Tandis que le pouvoir burkinabé découvre les vertus du multilatéralisme, sa défiance mal dissimulée à l’égard de l’ancienne puissance coloniale s’exprime plus vertement, notamment en matière économique. C’est ainsi qu’en 2018, dans le dos de la France qui paraît l’agacer, le ministre des transports a pris langue avec des entreprises publiques chinoises désireuses de rafler à un consortium français le marché de la construction du futur aéroport international de Donsin, en périphérie de Ouagadougou. « Les Chinois ont de l’intérêt pour tout, et nous sommes saturés de propositions, mais on ne veut pas se précipiter », nuance Stéphane Ouédraogo, conseiller économique du président Kaboré.

Parmi les projets prioritaires figurent l’autoroute reliant Ouagadougou à Abidjan, via Bobo Dioulasso, au coût approximatif d’un milliard de dollars, la ligne de chemin de fer entre la capitale burkinabée et le port ghanéen de Tema, ainsi que celle reliant Kaya à la mine de manganèse de Tambao, située dans une zone sous contrôle de groupes armés, mais convoitée par des opérateurs chinois – qui lorgnent aussi les gisements d’or, la première source de revenu du pays.

En juin, l’agence de presse Bloomberg évoquait ainsi l’éventualité d’un rachat, par la société aurifère China National Gold, d’une partie ou de la totalité des parts de la société canadienne Iamgold, qui exploite la plus grande mine d’or du Burkina Faso. « Tous les grands projets devraient démarrer en 2020 », dit un conseiller stratégique du président. Soit après la réélection supposée de Roch Marc Christian Kaboré.

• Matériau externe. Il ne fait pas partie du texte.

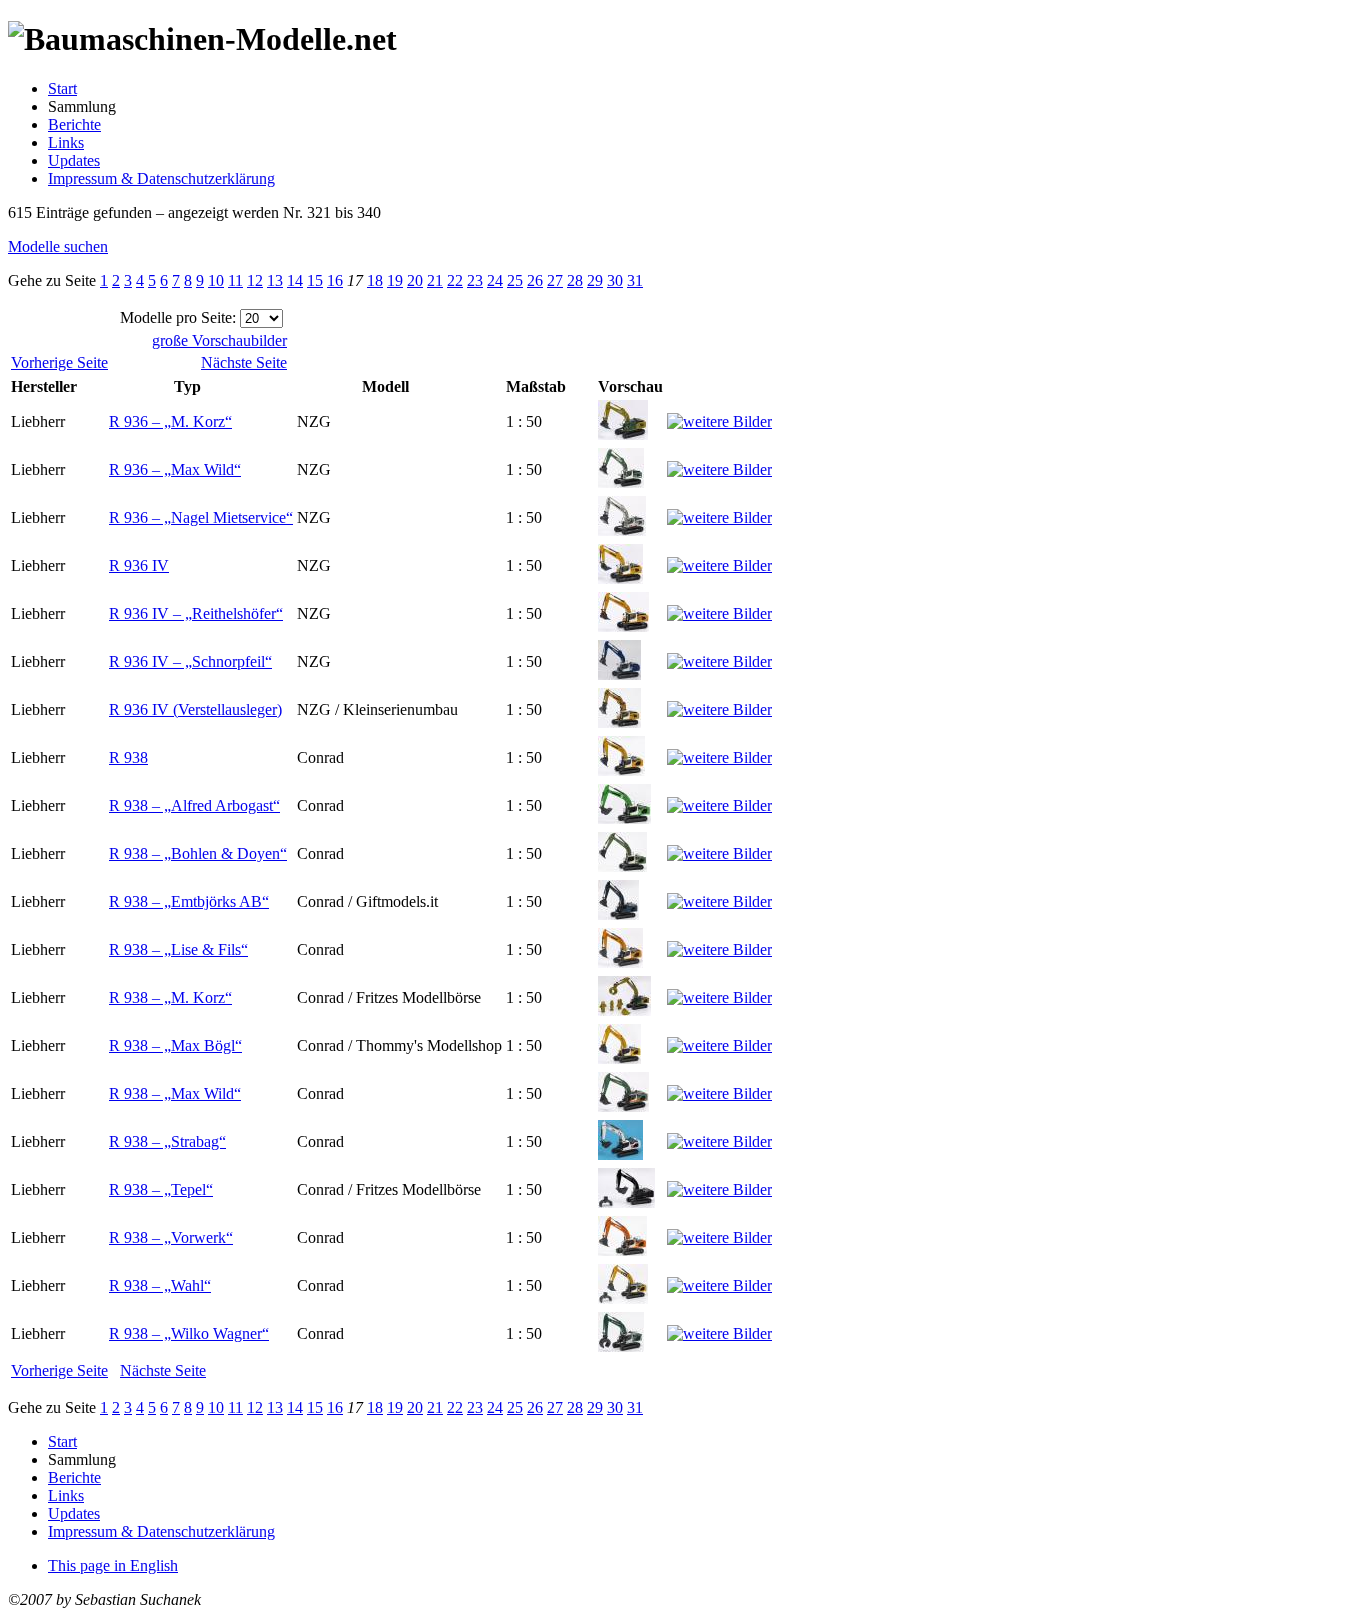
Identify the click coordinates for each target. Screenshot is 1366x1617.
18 (375, 280)
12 (255, 280)
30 (615, 280)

En attendant, l’ambassade de Chine a convié le gotha de « Ouaga » à célébrer le premier anniversaire du rétablissement des relations diplomatiques. Le 26 mai, dans les salons de l’Hôtel Laico, construit par la Libye de Mouammar Kadhafi, des conseillers du président Kaboré avaient revêtu pour l’occasion leurs plus beaux costumes à col Mao. Alpha Barry y a rendu un hommage appuyé à Pékin.

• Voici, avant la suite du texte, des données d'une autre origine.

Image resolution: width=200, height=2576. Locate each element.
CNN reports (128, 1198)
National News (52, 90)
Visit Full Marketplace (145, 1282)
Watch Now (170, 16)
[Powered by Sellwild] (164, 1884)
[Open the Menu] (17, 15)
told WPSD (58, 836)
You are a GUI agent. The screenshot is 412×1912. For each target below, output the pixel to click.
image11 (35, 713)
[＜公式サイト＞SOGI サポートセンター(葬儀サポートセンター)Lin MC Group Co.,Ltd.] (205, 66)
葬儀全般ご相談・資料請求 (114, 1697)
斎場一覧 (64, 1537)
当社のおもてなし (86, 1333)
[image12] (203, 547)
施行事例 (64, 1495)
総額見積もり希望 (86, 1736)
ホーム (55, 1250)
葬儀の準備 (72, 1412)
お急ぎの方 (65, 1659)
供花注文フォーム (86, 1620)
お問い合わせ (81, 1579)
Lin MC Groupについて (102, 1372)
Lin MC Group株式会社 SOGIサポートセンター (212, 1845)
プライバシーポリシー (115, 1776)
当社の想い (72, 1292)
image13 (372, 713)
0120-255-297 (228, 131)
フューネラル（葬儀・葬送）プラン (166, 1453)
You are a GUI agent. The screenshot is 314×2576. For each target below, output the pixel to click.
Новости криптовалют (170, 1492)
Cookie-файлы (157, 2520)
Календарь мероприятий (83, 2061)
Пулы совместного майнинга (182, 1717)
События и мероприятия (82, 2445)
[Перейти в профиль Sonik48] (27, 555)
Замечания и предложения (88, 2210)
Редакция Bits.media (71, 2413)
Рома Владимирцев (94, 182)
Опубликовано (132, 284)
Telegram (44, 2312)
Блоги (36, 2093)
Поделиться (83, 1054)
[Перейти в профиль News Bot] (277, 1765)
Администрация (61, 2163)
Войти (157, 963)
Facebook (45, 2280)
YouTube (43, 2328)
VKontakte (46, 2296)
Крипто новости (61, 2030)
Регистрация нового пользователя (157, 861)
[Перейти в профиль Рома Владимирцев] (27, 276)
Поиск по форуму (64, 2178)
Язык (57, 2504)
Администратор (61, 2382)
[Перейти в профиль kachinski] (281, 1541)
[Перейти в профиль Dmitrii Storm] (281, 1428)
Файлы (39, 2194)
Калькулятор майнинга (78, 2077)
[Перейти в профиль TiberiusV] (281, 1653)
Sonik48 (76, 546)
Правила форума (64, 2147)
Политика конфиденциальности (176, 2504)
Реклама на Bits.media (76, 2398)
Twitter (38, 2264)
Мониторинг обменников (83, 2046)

Toujours discret, l’influent commerçant Karim Démé savourait sa victoire. Tout comme l’ex-premier ministre Paul Kaba Thiéba, il a décliné le poste d’ambassadeur du Burkina Faso à Pékin. Mais il a accepté, avec Nasser Basma, autre artisan de cette spectaculaire opération diplomatique, de recevoir le Prix de l’amitié sino-burkinabé. Officialisant ainsi leur rôle déterminant dans ces retrouvailles entre la seconde puissance économique mondiale et le quatorzième pays le plus pauvre de la planète.